A Look Into the 2009 Real Estate MarketPosted by Doug Smith on Wednesday, January 7th, 2009 at 5:38pm.
Real Trends- a premier Real Estate Marketing Organization has just released their prediction for 2009 and here is what they have to say. The bold comments are mine.
Real Trends first published a study last spring that showed that the ratio of housing sales to total households had been remarkably consistent over the past thirty years. It showed that roughly 5% of all households purchased a home, whether averaged over the past thirty years or factored over that same period without the booms and bust of that time period. It also appeared that going into the fourth quarter of 2008 that this model was going to be very close in predicting the volume of new and existing home sales at around 5.5 million for 2008, which is where the industry was at the end of September.
Then Wall Street exploded and unemployment jumped through the roof. Fragile consumers then bailed out on any spending, sending car sales, retail sales and housing sales plummeting. So much for our models for 2008 being on the mark.
Now it appears that with written contracts falling more than 20% or more in most markets in October and November, and closings falling more than 20% in November 2008 (See the November REAL Trends Housing Market Report in this newsletter) from November 2007, we are more likely going to finish 2008 with total new and existing home sales closer to 5 million than to 5.5 million, a drop of nearly 9% since the start of the fourth quarter. This is in line with what we have seen in the Boulder county and surrounding areas. The City of Boulder transactional volume is currently down 17.5% from 2007, but inventory is only up by 5%. As a result we have only experienced a 2.2% reduction in our average and median sales prices across the board. Areas such as Superior and Louisville have seen a slight reduction in unit sales. This can be contributed to a reduction of inventory on the market. Our market is very price and area specific so give us a call if you would like to know about a particular market bandwith.
Reviewing past recessions we note that the ratio of housing sales to households was closer to an average of 4.1% turnover and not the average of nearly 5.0% for the past thirty years. If we assume that we are in a recession and that we will be in one for at least the next twelve months, then housing sales could be as low as 4.6-4.7 million total new and existing sales in 2009.
What may well soften this blow are mortgage rates and stimulus from the Federal Government over the next six to twelve months. Already without direct buy down actions, mortgage rates as of this date are flirting below 5%; some rates are already below that level and without a strong demand for borrowing from the consumer or business sectors the chance to go lower is higher than the chance they will rise.

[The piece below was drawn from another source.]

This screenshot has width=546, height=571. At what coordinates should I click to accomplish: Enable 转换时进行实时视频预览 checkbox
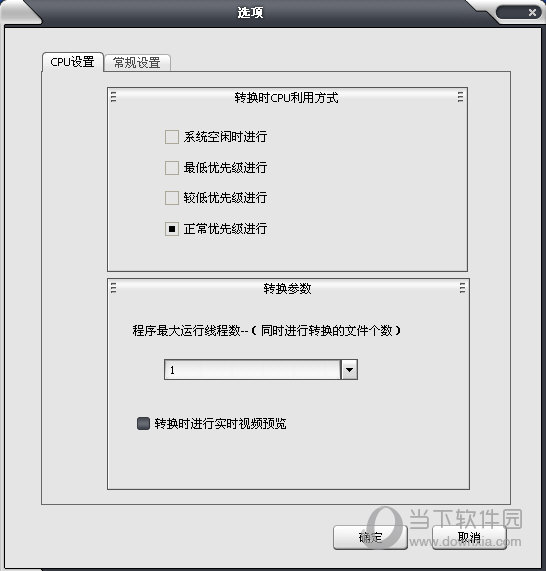point(143,424)
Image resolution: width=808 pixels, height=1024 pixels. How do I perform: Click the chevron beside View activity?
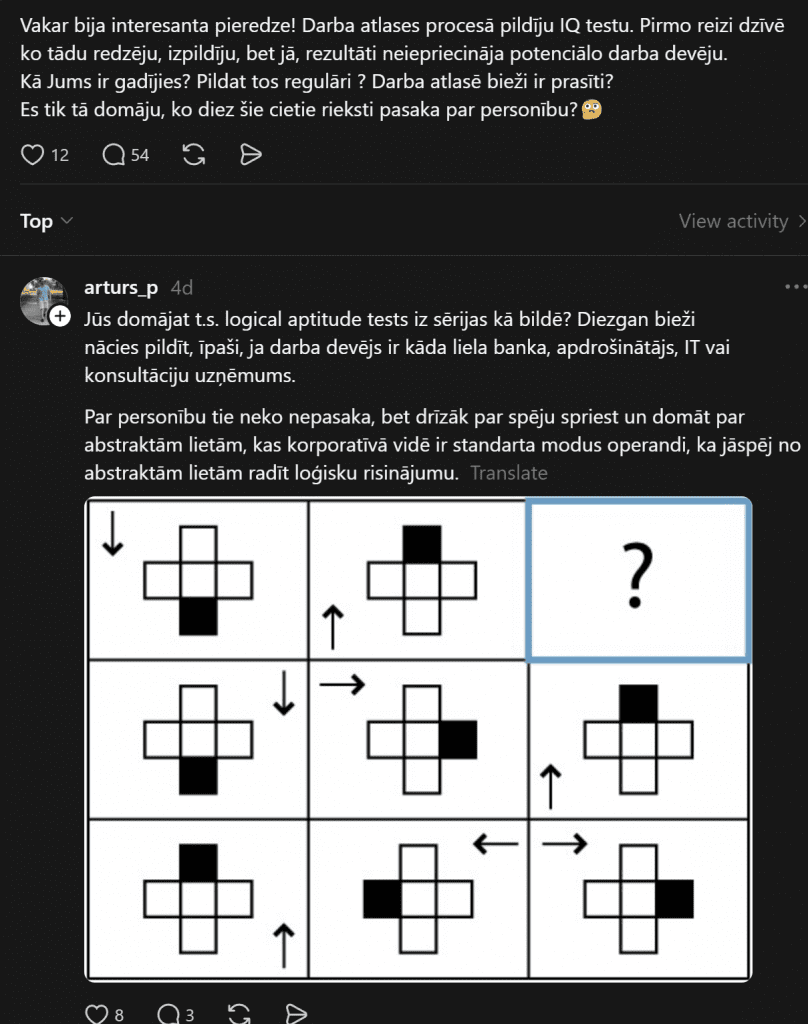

So call 2009 worst case down about 10% from 2008 and best case about even with 2008. That means that 2009 will be roughly equivalent to the sales level of 1996-1997 when total housing sales were at the 5.0 million level. Since Boulder county is built out in most areas and referencing our recent article highlighting our reduction in inventory over the last few years we are expecting to see 2009 to stay flat and present. This is a strong opportunity for Buyers to get a good value and a great interest rate.
The average price of homes being sold will continue to decline as negative equity forces more foreclosures, which are sold at bargain basement prices. These factors also tend to cause more downward pressure on prices. Unemployment will add to this problem. So too will the fact that already it is evident that the recidivism rate on loans that have been modified is above 50% in many markets after less than six months after the modification. So much for lending a hand; as the article below says, once a homeowner is granted a break what is to stop others from wantingthe same break (just stop paying your mortgage) or for the same homeowner from asking for more help later on. Each of these factors will continue to keep a lid on home price appreciation and stretch out the time that it will take to calm the housing market and set the stage for a long lasting rebound.
So volumes could well be down 12-18% in 2009 in some markets.
We think all of these factors will affect different markets in different ways over different time periods. But we also think that over the next two years it will start to finish the process of working its way through the housing market and the general economy. Some markets are far less affected by foreclosures than others, Boulder County is a prime example of a market with very limited foreclosure activity and the good news is that in markets where foreclosures are high, so too are transactions as smart first time homebuyers and investors alike are jumping at the bargains offered in today’s market.
It is impossible to predict the bottom of the market, but if I were a betting man, 2009 looks like a prime time for Buyers to move off the sidelines and take advantage of the great values and interest rates.